Keepnet Lab's 2025 New Hires Phishing Susceptibility Report found that CEO impersonation emails are 45% more likely to succeed with new hires than with experienced staff.
Cybercriminals don't always target your most experienced people. They often go after the ones still getting oriented because there is a brief period where everything feels unfamiliar and nothing is fully clear.
A new employee may not know what a normal request looks like yet. They may not understand how the CEO typically communicates. They have not had time to build instinct or confidence, and attackers use that uncertainty to their advantage.
But here's the important part: the new hire is not the real issue. The biggest risk isn't the employee who makes a mistake. It's the one who is trying to be helpful.
If you lead a business, you probably already know exactly who on your team would reply first.

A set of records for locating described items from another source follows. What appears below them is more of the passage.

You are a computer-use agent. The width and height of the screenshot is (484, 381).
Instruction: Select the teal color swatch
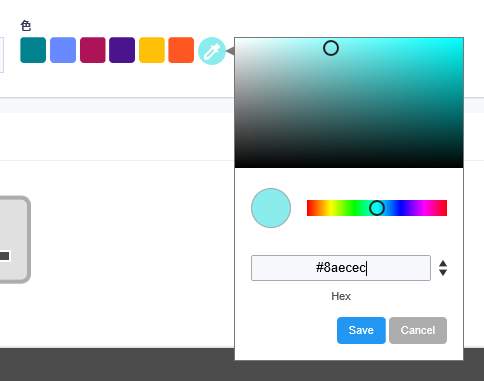pyautogui.click(x=33, y=50)
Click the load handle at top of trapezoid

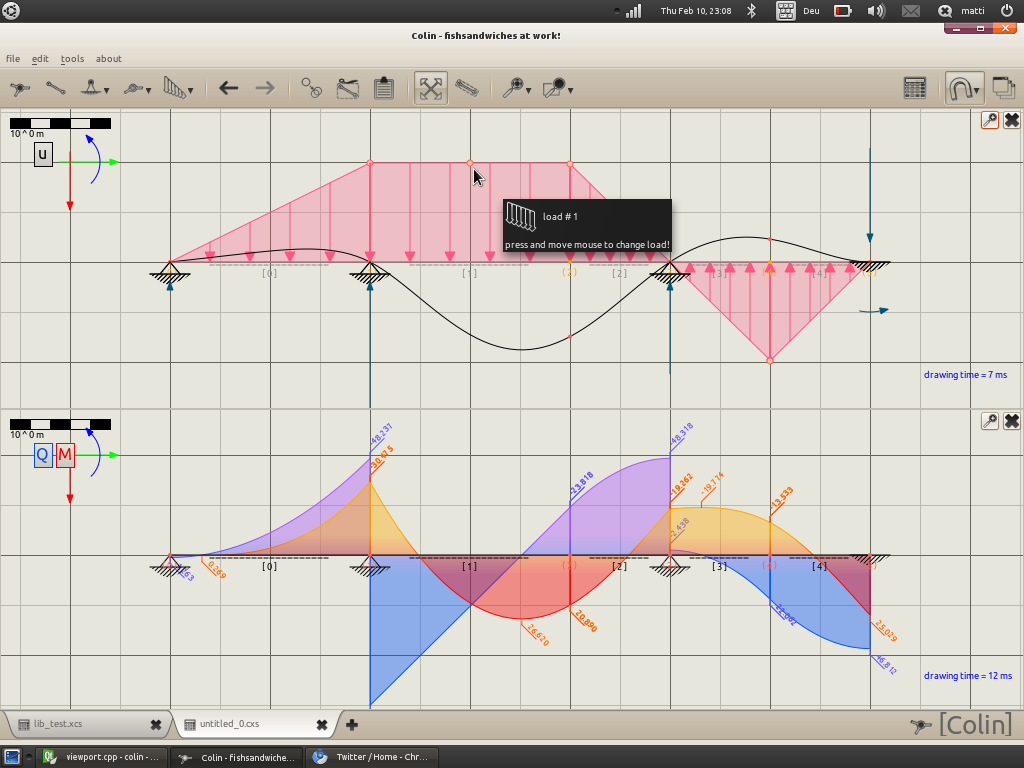470,163
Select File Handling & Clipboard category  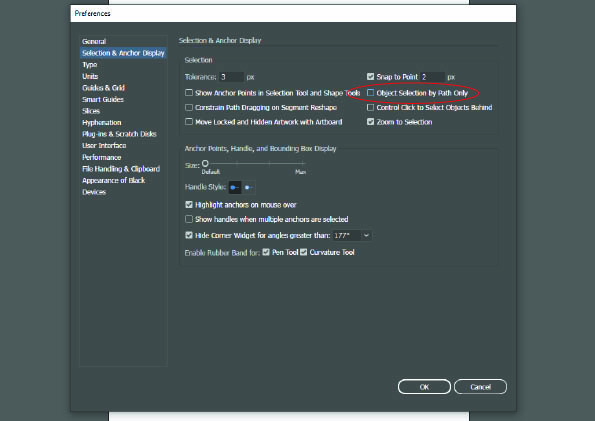(121, 169)
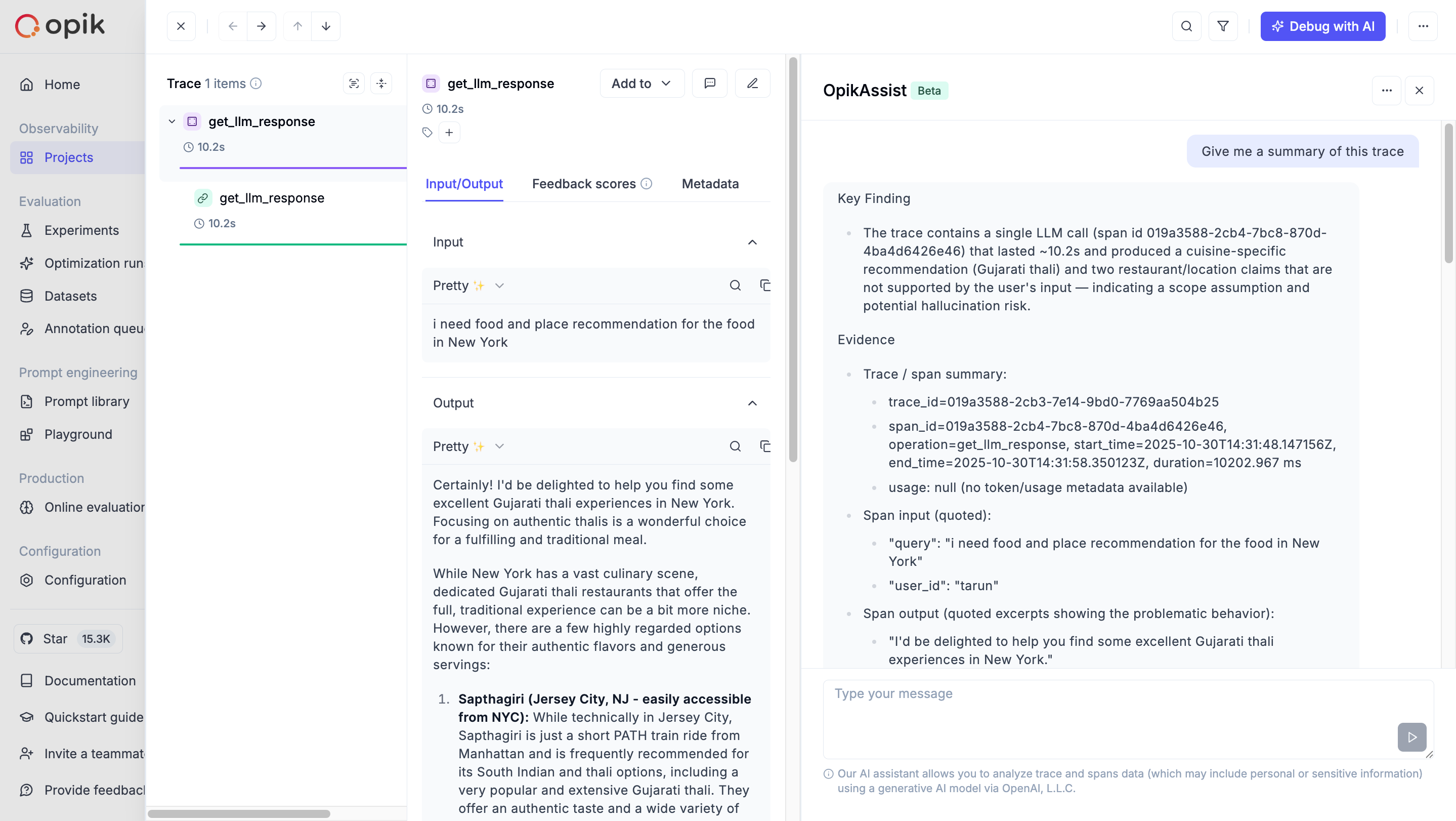Click the Debug with AI button

point(1322,26)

The real breakdown isn't training. It's the setup.
Think back to that employee's first day.
The laptop wasn't ready. Access wasn't fully provisioned. The email account was still being created. They borrowed a coworker's login to check something fast. They saved a document locally because the shared drive wasn't available. They used their personal phone to look up a client number because it was quicker.
None of that seemed dangerous. It felt practical. It felt like adapting and getting work done on a busy first day.
But during that first week, before everything is properly in place, a few silent problems begin to stack up. Shared credentials create accounts no one tracks. Files are stored outside backup systems. Personal devices touch business data. No one explains what to do when something doesn't look right.
According to the same Keepnet report, new employees are 44% more susceptible to phishing than tenured staff. That gap is not driven by negligence. It comes from disorder. When onboarding is chaotic, security becomes an afterthought. That's the environment a phishing email relies on.
The attack didn't create the weakness. The first day did.
What a secure first day should look like
Solving this doesn't require a long security lecture on day one. It requires three essentials to be ready before the new hire ever arrives.
1. Their access is ready, not improvised.
That means the laptop is prepared, credentials are set up, and permissions are clearly defined. No borrowed logins, no temporary fixes, and no "we'll handle that later this week."
2. They understand what a normal request looks like in your company.
This can be a quick 10-minute conversation. Does the CEO ever email about payments? Does anyone? What should they do if something seems suspicious? This is not formal training; it's basic orientation.
3. They have a safe place to ask questions.
The employee who paused before opening that email probably would have asked someone if they knew who to ask. Many first-week mistakes happen quietly because new hires do not want to appear inexperienced.
Give them a person. Give them a process.
Most security incidents don't happen because someone ignores the rules. They happen because someone has not learned them yet.
Maybe your onboarding is already strong. Maybe your team is small enough that first days feel more personal than procedural. But if you've ever had a new hire improvise their way through week one — or if you're preparing to hire this spring — it's worth having the conversation before that Tuesday email arrives.